Yemen is a republic with a constitution that provides for a president, a parliament, and an independent judiciary, but control of the country during the year was split among three entities: the Iran-backed Ansar Allah movement (also sometimes known colloquially as the Houthis), the internationally recognized government of Yemen, and the United Arab Emirates-backed Southern Transitional Council. The last presidential election occurred in 2012, when Abd Rabbuh Mansour Hadi won a two-year mandate as president.

The primary state security and intelligence-gathering entities of the internationally recognized government of Yemen are the Political Security Organization and the National Security Bureau. By law both organizations report first to the interior minister and then to the president. The Criminal Investigation Division, an arm of the Ministry of Interior that conducts most criminal investigations and arrests, the paramilitary Special Security Forces, and the counterterrorism unit report to the interior minister. The Ministry of Defense supervised units to quell domestic unrest. Competing tribal, party, and sectarian influences reduced the exercise of governance in many areas. Houthi forces controlled most of the residual national security entities in sections of the north and other former state institutions. The government of Yemen staffed national security entities in areas under its control, although large areas under nominal government of Yemen control were effectively controlled by tribal leaders and local military commanders. The Southern Transitional Council had physical control of security in large areas of the south, including the government’s temporary capital of Aden. Civilian authorities did not maintain effective control over security forces. There were credible reports that members of security forces on all sides committed abuses.

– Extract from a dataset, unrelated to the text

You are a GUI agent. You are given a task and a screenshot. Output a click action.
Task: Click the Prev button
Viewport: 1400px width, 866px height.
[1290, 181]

In 2014 Houthi forces aligned with forces loyal to former president Ali Abdullah Saleh occupied the capital, Sana’a, and ignited a civil conflict that continued during the year. After President Hadi fled to Aden and then Saudi Arabia, he requested international assistance to restore the government, and in 2015, Saudi Arabia launched Operation “Decisive Storm.” Following fighting in 2019 that resulted in the government’s departure from its temporary capital, Saudi Arabia helped broker a power-sharing deal, dubbed the “Riyadh Agreement,” between the government of Yemen and the secessionist Southern Transitional Council that led to the formation of a new coalition government in December 2020.

Significant human rights issues included credible reports of: unlawful or arbitrary killings by all parties; forced disappearances by all parties; torture and cases of cruel, inhuman, or degrading treatment or punishment by all parties; harsh and life-threatening prison conditions; arbitrary arrest and detention; political prisoners and detainees; serious problems with the independence of the judiciary; arbitrary or unlawful interference with privacy; serious abuses in a conflict, including widespread civilian harm, and unlawful recruitment or use of child soldiers by all parties to the conflict, particularly the Houthis; serious restrictions on freedom of expression and media, including violence, threats of violence, or unjustified arrests or prosecutions against journalists, censorship, and the existence of criminal libel laws; serious restrictions on internet freedom; substantial interference with the freedom of peaceful assembly and freedom of association; severe restrictions of religious freedom; restrictions on freedom of movement; inability of citizens to choose their government peacefully through free and fair elections; serious and unreasonable restrictions on political participation; serious government corruption; serious government restrictions on international human rights organizations; lack of investigation of and accountability for gender-based violence, including but not limited to domestic, intimate partner violence or both, as well as sexual violence; child, early and forced marriage and female genital mutilation. There were significant barriers to accessing reproductive health; existence of laws criminalizing consensual same-sex sexual conduct between adults; and existence of the worst forms of child labor.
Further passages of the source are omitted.